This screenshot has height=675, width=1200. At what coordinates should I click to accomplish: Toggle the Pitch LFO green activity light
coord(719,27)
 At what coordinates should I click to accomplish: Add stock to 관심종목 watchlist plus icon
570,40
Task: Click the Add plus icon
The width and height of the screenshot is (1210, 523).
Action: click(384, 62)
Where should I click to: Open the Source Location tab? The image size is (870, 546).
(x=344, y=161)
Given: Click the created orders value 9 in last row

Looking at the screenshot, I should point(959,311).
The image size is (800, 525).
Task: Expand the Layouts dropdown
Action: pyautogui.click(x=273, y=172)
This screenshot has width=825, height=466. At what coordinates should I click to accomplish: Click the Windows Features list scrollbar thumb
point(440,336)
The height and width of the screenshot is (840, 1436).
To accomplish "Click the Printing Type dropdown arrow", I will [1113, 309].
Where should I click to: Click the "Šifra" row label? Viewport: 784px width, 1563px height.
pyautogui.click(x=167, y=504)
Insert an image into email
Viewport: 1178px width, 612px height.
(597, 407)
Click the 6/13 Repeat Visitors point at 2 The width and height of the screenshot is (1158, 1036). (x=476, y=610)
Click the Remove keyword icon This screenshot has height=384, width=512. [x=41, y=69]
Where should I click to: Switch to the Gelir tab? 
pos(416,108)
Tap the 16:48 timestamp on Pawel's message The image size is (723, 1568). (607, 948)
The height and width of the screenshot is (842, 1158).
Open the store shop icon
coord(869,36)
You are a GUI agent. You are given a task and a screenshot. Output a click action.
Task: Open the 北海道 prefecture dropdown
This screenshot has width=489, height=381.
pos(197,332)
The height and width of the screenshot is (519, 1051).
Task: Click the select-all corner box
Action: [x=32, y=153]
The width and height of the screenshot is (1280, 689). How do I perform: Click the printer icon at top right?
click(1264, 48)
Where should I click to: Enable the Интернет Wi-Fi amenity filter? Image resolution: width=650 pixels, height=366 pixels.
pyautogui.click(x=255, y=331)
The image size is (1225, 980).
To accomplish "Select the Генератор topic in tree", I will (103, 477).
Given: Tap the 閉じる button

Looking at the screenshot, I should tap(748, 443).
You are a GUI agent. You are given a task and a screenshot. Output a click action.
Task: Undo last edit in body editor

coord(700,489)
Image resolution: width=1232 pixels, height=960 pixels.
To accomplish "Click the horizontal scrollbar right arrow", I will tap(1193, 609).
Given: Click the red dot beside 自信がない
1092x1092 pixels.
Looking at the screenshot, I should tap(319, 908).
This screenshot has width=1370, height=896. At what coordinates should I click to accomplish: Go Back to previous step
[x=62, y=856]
+ + +
When a line in the data contains the string "will", copy that line.

To accomplish "Click the Printing Type dropdown arrow", I will [1113, 309].
To accomplish "Select the Генератор topic in tree", I will (103, 477).
To accomplish "Click the horizontal scrollbar right arrow", I will tap(1193, 609).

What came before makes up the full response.